Records excerpted from a collection:
============================================================

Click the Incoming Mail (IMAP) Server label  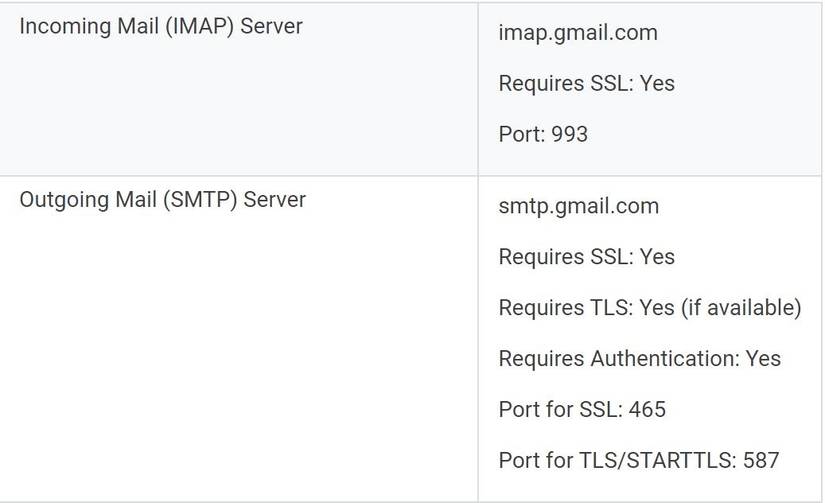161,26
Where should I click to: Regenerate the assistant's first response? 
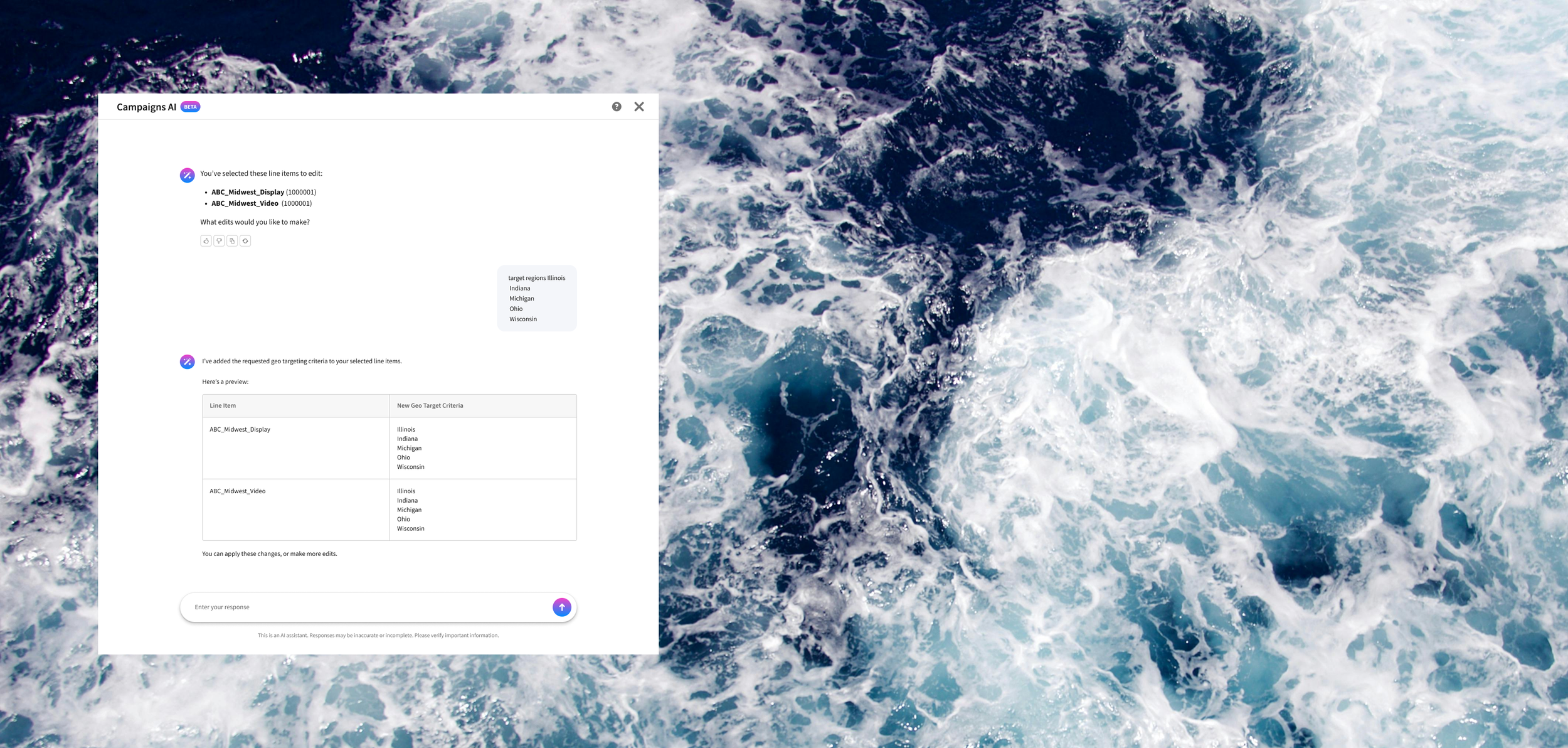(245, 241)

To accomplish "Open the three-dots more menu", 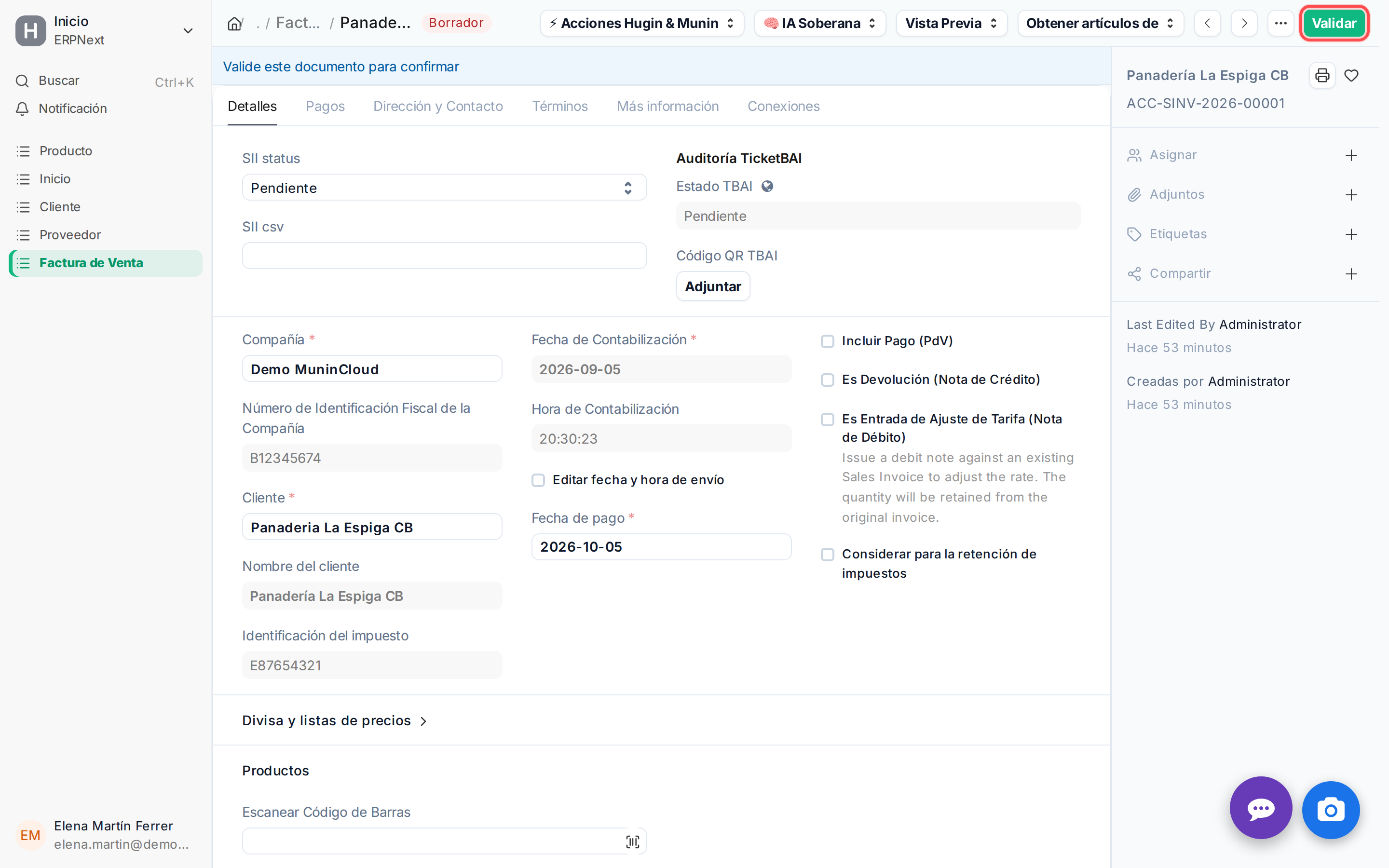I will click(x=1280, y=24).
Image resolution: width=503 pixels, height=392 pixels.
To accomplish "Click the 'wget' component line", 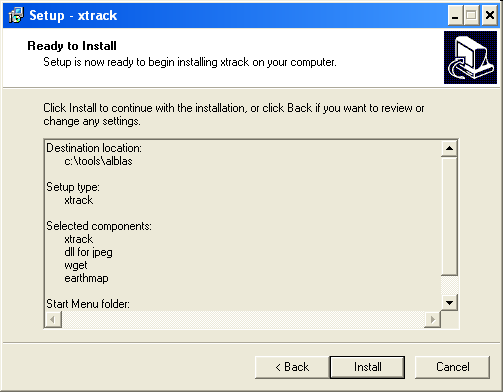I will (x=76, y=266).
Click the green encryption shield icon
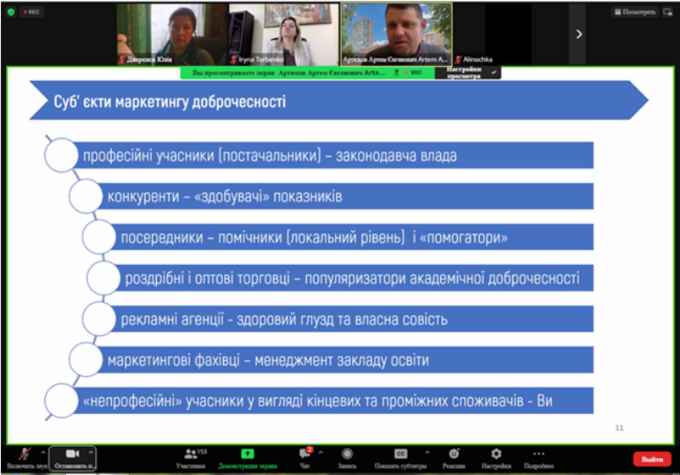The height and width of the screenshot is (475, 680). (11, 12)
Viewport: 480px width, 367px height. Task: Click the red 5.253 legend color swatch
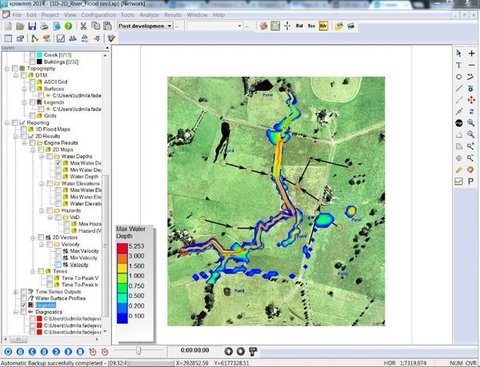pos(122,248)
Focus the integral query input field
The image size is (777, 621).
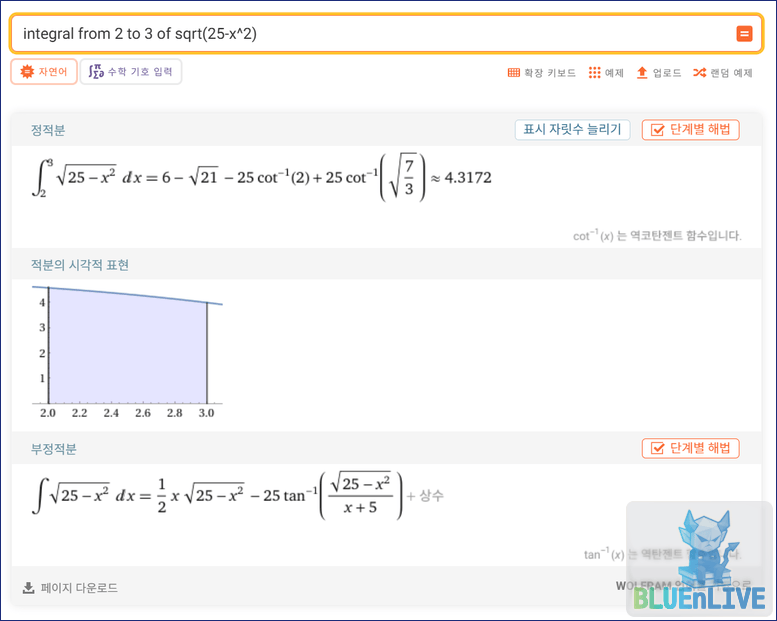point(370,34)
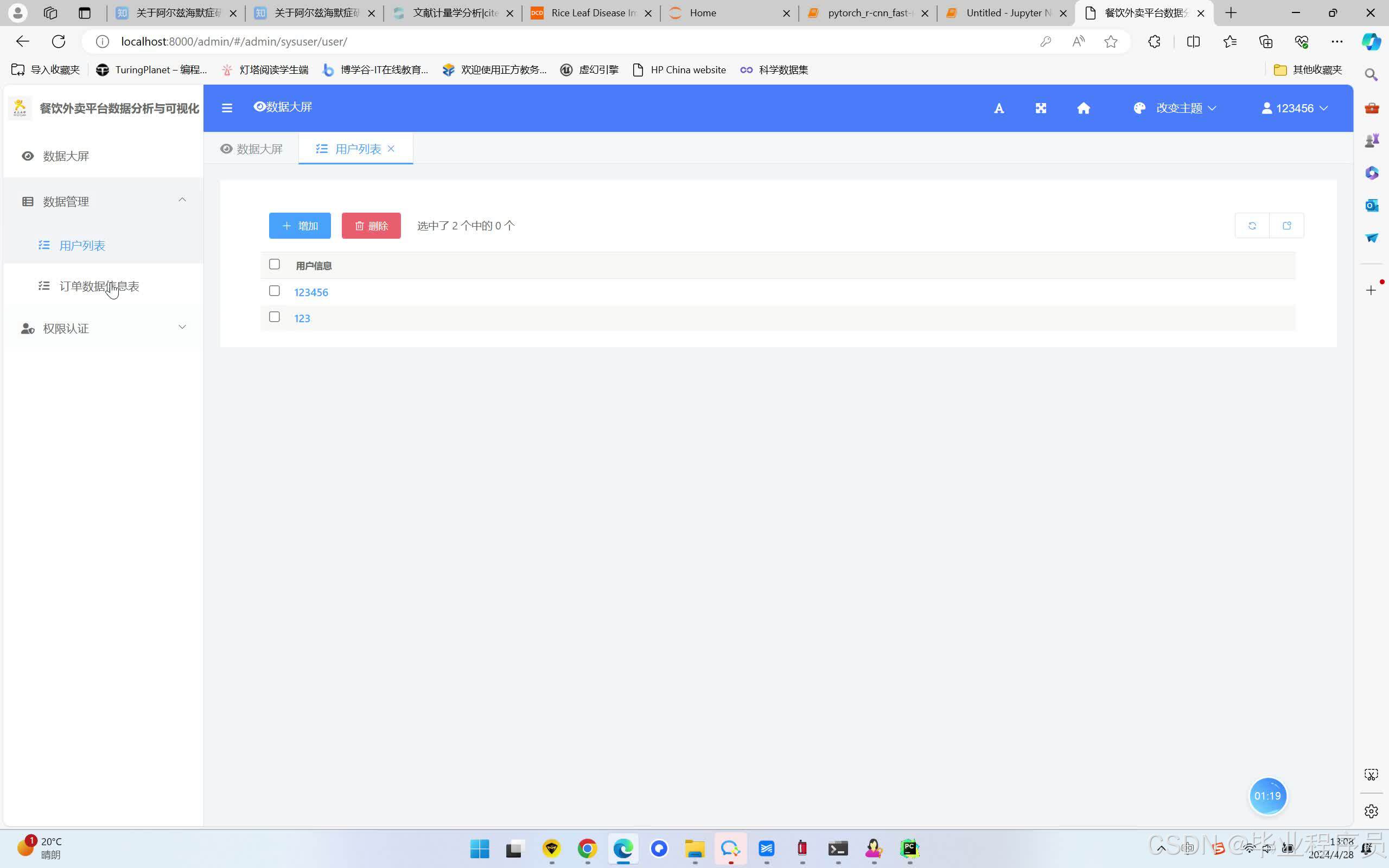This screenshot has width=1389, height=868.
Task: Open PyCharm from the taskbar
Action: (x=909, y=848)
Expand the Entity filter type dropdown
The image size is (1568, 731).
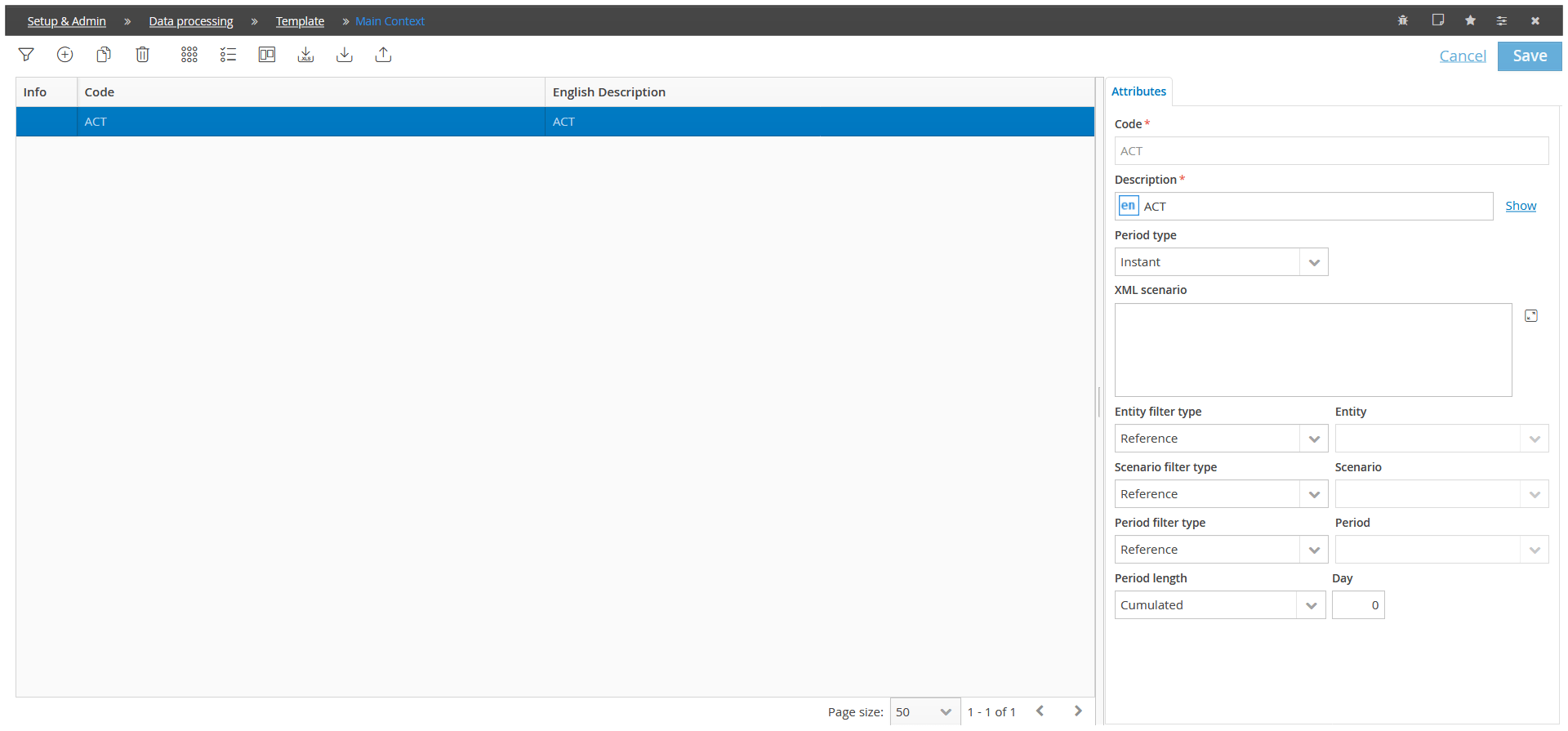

============================================================

> _What you should do_
Return the stretch of items from the line containing "Expand the Entity filter type dropdown" through the end of the items, repeating those lines exactly and leaving out the pictures.

> _The solution_
Expand the Entity filter type dropdown
The image size is (1568, 731).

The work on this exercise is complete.